The answer must reproduce all of the data below exactly and contain no images.

Saved data entries
# # # #

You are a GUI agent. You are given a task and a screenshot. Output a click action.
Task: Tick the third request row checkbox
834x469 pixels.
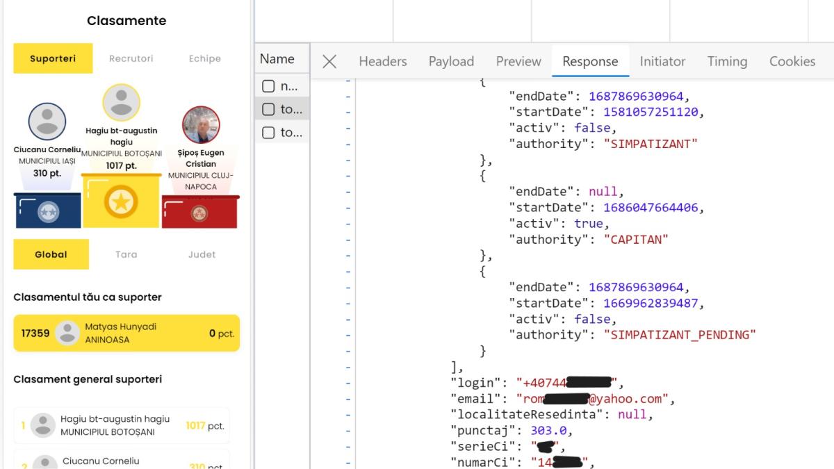(268, 133)
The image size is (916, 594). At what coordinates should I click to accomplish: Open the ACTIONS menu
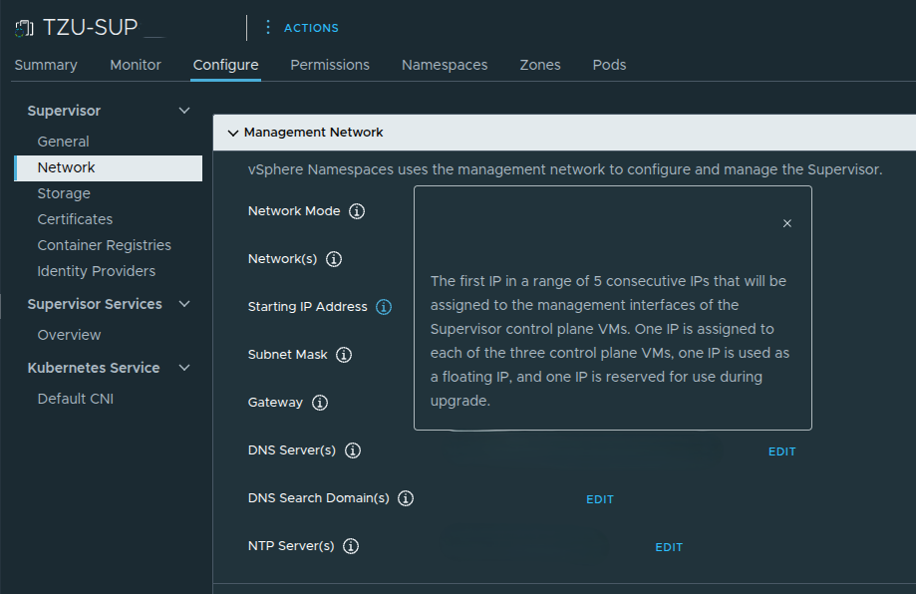[x=310, y=28]
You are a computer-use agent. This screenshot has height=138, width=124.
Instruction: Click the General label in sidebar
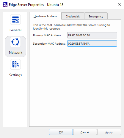(15, 30)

# # # #

*THE ANSWER:*
You are a GUI agent. You are given a task and a screenshot. Output a click action.
Task: Tick the third request row checkbox
834x469 pixels.
(268, 133)
The image size is (916, 594). At what coordinates should I click to accomplish: Open the ACTIONS menu
[x=310, y=28]
You are a computer-use agent. This screenshot has height=138, width=124.
Instruction: Click the General label in sidebar
(15, 30)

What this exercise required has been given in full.